コロナ、4月下旬にも5類 政府、対策緩和へ工程表

 岸田文雄首相が新型コロナウイルスの感染症法上の位置付けを今春に5類に引き下げると表明したことを受け、政府は20日、移行に向けた作業を加速させた。早ければ4月下旬の移行を目指し、自治体や医療機関などの準備状況次第では5月も視野に入れる。
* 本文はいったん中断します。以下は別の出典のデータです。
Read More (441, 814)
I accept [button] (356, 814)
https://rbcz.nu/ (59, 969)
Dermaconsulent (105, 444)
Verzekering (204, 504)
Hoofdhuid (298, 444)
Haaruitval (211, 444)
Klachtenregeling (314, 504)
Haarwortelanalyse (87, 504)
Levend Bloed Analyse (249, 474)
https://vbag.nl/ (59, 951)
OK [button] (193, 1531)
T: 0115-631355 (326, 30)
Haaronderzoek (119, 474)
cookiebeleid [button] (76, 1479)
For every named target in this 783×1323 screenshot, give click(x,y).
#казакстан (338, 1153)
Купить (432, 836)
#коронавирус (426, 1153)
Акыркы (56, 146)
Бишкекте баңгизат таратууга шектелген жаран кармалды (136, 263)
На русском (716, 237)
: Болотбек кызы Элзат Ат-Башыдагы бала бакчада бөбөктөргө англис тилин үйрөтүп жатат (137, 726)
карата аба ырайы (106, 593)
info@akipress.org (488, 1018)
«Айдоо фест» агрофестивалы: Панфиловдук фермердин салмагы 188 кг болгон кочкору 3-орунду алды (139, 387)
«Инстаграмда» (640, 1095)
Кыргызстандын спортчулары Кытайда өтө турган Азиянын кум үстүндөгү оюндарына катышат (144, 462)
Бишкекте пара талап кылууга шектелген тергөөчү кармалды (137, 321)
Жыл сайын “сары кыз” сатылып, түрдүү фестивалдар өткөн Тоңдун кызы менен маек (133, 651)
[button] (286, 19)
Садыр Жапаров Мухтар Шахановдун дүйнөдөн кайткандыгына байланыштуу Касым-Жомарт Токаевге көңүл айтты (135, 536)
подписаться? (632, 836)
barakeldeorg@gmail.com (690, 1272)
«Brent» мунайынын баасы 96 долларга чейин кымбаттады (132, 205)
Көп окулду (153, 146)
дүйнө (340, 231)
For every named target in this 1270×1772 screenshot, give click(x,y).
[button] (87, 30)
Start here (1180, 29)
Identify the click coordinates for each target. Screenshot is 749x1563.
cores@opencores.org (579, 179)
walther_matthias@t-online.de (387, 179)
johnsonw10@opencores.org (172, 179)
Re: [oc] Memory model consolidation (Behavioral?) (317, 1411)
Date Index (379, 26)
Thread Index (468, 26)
新型コロナウイルスの感染症法上の位置付けを今春、5類に引き下げる政府方針を伝える東京・渋谷の電光掲示板=20日午後
新型コロナウイルスの感染症法上の位置付けを今春、5類に引き下げる政府方針を伝える東京・渋谷の電光掲示板=20日午後
マスク姿で名古屋駅前を歩く人たち=20日午後
マスク姿で名古屋駅前を歩く人たち=20日午後
新型コロナウイルスの感染症法上の位置付けを今春、5類に引き下げる政府方針を伝える東京・渋谷の電光掲示板=20日午後
マスク姿で名古屋駅前を歩く人たち=20日午後

 厚生労働省は専門家による感染症部会を23日に開き、時期の具体化の議論を始める。複数の関係者によると、部会の議論を踏まえ、政府は見直す措置の対象や時期をまとめた工程表を作る方針。現在全額となっている医療費の公費負担は段階的に縮小するとみられる。
 岸田首相は記者団に、移行の時期やその決定は「できるだけ早いタイミング」とする意向を示した。関係者によると自治体が統一地方選の対応に追われる4月23日より後になる見通し。加藤勝信厚労相は記者会見で「医療提供体制や公費負担、患者負担の支援は段階的に移行する」と述べた。
 現在の位置付けは最も幅広い措置が可能な「新型インフルエンザ等感染症」。5類への引き下げによりさまざまな措置が緩和される方向で、国民の感染対策の意識低下が懸念される。加藤氏は「自主的な取り組みに移行するが必要性は変わらない」と述べ、手指の消毒や換気など基本的な対策の徹底は続けるよう呼びかけた。
 5類に移行すれば、限られた発熱外来で実施していた検査や診療は規定上、一般の医療機関に広がる。検疫法の対象外となり、海外からのウイルスの流入を防ぐ水際対策は原則適用できない。
 マスク着用は法的位置付けに基づく措置ではないが、政府は5類移行に並行し、屋外だけでなく屋内でも症状のある人などを除き原則不要とする方向で検討している。
 ワクチン接種は予防接種法に基づき実施されており、3月末までは無料で受けられることが決まっている。4月以降の方針について加藤氏は「位置付け変更と併せて結論を得ていきたい」とし、厚労省の専門部会でオミクロン株対応ワクチンの2回目接種の必要性や時期などを議論する。